JOBS =>
A) Decide whether each statement below agrees with the passage on Wilde. Answer yes or no for each, and quote the words of the passage that settle it.
(i) The poor themselves gain much in material prosperity from their collective force.
(ii) The Church has begun to say that property has duties.
(iii) Wilde hoped that removing property from private hands would let the natural virtues of the poor flourish.
B) From the passage on Wilde, write out word for word the stretch from "The possession of" through "get rid of it.".

PASSAGE TO READ =>
** START **

Upon the other hand, there are a great many people who, having no private property of their own, and being always on the brink of sheer starvation, are compelled to do the work of beasts of burden, to do work that is quite uncongenial to them, and to which they are forced by the peremptory, unreasonable, degrading Tyranny of want. These are the poor, and amongst them there is no grace of manner, or charm of speech, or civilisation, or culture, or refinement in pleasures, or joy of life. From their collective force Humanity gains much in material prosperity. But it is only the material result that it gains, and the man who is poor is in himself absolutely of no importance. He is merely the infinitesimal atom of a force that, so far from regarding him, crushes him: indeed, prefers him crushed, as in that case he is far more obedient.

The rank of makers and shapers to which Wilde alludes, therefore, may have thrived within the capitalist system in a way that the poor and downtrodden of Victorian England were never able to do, but at the same time this should never preclude the lower classes from raising themselves to a higher level under Socialism. By removing property from private hands, Wilde hoped that the natural virtues of the poor – hidden, as a light beneath the proverbial bushel – would come to flourish. This is what Wilde means by ‘Individualism,’ the potential for an individual to express their true nature without the capitalist slave-master breathing down his neck. For him, it was a matter of rethinking the dynamics of property:

The possession of private property is very often extremely demoralising, and that is, of course, one of the reasons why Socialism wants to get rid of the institution. In fact, property is really a nuisance. Some years ago people went about the country saying that property has duties. They said it so often and so tediously that, at last, the Church has begun to say it. One hears it now from every pulpit. It is perfectly true. Property not merely has duties, but has so many duties that its possession to any large extent is a bore. It involves endless claims upon one, endless attention to business, endless bother. If property had simply pleasures, we could stand it; but its duties make it unbearable. In the interest of the rich we must get rid of it.

** END **

PROVIDED MATERIAL =>

** START **

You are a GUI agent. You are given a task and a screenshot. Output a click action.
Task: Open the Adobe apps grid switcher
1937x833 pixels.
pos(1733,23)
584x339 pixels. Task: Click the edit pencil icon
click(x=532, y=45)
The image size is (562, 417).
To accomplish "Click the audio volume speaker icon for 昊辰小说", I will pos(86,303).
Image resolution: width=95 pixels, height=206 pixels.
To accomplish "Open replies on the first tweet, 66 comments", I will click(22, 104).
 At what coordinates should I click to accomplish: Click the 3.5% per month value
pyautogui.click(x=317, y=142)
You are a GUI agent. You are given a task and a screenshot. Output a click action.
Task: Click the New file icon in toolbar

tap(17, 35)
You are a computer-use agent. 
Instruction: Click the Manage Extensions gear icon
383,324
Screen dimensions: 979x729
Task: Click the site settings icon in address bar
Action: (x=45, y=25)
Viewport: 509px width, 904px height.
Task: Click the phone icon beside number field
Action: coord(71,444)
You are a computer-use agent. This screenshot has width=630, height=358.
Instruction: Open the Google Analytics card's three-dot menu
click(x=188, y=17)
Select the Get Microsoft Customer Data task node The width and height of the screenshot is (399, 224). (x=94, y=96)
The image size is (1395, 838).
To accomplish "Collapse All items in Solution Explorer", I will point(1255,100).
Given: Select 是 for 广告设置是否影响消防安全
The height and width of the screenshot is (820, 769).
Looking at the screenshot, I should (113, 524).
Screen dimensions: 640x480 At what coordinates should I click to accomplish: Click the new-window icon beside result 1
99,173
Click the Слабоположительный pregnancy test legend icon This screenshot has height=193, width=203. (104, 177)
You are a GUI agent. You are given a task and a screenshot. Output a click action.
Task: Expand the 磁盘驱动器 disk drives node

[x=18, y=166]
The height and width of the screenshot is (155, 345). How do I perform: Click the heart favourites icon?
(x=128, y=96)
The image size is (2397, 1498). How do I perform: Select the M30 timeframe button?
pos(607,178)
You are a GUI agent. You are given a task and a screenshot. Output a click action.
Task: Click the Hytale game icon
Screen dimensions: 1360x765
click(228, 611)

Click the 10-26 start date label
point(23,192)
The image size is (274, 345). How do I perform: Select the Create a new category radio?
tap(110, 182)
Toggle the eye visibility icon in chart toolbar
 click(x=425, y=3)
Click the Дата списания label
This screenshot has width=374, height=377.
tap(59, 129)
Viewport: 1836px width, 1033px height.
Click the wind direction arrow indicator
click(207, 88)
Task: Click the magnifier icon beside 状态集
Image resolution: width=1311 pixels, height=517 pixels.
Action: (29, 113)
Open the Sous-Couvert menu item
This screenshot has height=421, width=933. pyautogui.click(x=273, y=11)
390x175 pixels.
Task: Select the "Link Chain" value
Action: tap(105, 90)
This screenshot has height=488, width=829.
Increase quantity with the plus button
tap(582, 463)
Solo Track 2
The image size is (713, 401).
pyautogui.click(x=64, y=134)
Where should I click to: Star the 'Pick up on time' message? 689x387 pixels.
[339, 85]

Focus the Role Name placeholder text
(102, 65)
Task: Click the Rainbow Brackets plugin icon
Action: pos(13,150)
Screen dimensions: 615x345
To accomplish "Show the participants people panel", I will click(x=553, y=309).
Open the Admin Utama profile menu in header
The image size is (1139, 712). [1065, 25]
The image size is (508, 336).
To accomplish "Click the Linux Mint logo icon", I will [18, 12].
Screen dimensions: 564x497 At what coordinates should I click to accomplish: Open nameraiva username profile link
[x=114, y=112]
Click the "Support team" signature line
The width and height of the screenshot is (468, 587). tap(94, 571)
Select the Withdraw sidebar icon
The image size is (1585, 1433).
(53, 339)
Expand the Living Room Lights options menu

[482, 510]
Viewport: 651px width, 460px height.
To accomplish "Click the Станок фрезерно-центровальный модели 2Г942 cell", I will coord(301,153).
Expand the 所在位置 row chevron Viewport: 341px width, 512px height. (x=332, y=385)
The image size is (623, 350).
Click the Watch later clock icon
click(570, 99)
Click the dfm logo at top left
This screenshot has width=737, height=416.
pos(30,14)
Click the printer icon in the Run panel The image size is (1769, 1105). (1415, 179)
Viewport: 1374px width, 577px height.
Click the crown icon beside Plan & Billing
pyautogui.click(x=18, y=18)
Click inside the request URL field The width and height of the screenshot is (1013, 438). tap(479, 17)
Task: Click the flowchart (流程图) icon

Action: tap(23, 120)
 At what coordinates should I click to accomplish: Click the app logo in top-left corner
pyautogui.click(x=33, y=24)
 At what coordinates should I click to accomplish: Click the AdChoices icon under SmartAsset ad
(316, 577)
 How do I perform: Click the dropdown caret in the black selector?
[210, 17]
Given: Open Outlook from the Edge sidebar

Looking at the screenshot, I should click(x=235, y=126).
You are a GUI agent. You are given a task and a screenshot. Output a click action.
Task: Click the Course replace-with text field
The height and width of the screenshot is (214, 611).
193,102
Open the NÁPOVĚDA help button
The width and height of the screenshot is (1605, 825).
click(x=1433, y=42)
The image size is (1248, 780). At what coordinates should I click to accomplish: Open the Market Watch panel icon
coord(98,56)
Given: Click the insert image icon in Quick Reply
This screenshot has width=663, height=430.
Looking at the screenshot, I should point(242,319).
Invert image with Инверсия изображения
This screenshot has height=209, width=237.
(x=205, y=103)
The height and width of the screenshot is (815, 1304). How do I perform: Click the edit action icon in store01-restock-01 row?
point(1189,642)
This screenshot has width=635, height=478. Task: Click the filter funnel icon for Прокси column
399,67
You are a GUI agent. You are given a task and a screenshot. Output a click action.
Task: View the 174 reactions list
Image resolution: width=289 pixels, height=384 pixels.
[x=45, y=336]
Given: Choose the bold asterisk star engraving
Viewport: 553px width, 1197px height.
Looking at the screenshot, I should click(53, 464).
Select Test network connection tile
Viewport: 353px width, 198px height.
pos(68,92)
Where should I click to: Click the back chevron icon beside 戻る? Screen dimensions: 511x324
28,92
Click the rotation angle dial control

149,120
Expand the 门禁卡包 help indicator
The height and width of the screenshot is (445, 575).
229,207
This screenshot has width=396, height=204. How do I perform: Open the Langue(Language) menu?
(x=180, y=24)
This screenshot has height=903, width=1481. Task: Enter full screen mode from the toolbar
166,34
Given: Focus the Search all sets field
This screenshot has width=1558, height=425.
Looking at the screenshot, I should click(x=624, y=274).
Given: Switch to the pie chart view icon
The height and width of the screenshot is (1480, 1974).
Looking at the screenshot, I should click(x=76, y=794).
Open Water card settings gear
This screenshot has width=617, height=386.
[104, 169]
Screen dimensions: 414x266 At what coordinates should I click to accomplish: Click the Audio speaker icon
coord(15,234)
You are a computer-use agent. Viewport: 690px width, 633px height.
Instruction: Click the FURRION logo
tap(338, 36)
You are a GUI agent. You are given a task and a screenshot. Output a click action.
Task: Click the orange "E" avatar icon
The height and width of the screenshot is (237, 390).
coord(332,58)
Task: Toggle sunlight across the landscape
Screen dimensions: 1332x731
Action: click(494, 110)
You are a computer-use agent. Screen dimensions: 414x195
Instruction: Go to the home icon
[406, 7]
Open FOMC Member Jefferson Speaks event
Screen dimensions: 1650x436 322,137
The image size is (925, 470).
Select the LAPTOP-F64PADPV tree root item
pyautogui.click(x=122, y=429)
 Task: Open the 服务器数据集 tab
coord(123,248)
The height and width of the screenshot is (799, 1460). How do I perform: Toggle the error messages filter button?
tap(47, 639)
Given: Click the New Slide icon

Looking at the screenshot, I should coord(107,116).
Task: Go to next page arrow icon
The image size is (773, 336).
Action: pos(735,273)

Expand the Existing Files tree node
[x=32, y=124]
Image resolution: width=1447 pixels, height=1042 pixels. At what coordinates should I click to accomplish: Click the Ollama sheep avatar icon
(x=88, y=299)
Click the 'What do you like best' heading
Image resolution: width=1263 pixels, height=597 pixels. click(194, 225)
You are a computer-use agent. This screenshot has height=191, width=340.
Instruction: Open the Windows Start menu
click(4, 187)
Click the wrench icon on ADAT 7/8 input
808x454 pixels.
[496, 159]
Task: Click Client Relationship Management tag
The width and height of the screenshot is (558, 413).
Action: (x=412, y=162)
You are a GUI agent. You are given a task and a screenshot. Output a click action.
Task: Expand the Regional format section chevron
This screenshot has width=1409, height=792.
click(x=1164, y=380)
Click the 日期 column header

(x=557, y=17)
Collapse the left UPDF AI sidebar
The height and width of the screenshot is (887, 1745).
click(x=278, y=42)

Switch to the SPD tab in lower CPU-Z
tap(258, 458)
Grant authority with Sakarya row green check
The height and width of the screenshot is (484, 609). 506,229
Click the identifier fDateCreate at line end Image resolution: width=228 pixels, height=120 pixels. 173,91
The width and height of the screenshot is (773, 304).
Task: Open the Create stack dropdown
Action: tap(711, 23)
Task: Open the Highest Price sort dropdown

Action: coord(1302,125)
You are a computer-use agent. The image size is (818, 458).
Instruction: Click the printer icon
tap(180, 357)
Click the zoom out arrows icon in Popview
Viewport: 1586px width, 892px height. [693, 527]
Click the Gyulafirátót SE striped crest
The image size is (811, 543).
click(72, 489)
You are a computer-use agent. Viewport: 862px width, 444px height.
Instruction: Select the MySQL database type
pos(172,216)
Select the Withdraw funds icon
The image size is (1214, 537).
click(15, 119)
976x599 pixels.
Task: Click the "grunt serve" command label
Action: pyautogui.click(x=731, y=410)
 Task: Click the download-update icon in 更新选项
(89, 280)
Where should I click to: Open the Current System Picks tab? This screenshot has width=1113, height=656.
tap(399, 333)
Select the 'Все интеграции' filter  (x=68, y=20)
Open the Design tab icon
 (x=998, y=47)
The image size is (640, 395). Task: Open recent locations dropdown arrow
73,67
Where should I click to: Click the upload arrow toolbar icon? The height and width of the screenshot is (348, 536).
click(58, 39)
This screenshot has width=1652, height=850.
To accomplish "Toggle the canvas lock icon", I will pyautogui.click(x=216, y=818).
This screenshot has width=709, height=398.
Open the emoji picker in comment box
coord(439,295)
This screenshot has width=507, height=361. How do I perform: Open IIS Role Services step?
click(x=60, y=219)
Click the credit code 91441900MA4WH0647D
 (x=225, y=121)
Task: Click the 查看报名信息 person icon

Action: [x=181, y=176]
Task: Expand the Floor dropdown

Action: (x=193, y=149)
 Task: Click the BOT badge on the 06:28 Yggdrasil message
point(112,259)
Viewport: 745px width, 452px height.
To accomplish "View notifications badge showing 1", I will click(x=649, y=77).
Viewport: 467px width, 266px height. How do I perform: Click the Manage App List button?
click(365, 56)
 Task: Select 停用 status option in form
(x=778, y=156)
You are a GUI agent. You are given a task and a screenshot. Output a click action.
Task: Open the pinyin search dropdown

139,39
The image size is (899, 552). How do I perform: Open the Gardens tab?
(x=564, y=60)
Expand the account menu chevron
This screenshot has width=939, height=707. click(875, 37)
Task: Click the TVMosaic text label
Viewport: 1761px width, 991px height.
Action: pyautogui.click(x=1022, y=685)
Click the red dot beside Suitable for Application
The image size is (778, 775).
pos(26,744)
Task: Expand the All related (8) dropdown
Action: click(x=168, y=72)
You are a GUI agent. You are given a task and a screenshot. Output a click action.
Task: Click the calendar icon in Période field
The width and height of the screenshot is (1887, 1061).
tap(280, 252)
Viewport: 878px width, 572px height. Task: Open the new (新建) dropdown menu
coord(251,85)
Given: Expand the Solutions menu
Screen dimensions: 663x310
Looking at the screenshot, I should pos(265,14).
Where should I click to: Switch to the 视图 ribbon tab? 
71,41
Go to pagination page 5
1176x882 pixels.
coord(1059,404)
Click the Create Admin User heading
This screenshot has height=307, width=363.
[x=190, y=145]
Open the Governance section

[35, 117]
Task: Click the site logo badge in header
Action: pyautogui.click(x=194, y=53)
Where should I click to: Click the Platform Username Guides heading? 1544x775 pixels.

** END **

RESPONSES =>
A)
(i) No: "From their collective force Humanity gains much in material prosperity. But it is only the material result that it gains, and the man who is poor is in himself absolutely of no importance."
(ii) Yes: "at last, the Church has begun to say it."
(iii) Yes: "By removing property from private hands, Wilde hoped that the natural virtues of the poor – hidden, as a light beneath the proverbial bushel – would come to flourish."

B)
The possession of private property is very often extremely demoralising, and that is, of course, one of the reasons why Socialism wants to get rid of the institution. In fact, property is really a nuisance. Some years ago people went about the country saying that property has duties. They said it so often and so tediously that, at last, the Church has begun to say it. One hears it now from every pulpit. It is perfectly true. Property not merely has duties, but has so many duties that its possession to any large extent is a bore. It involves endless claims upon one, endless attention to business, endless bother. If property had simply pleasures, we could stand it; but its duties make it unbearable. In the interest of the rich we must get rid of it.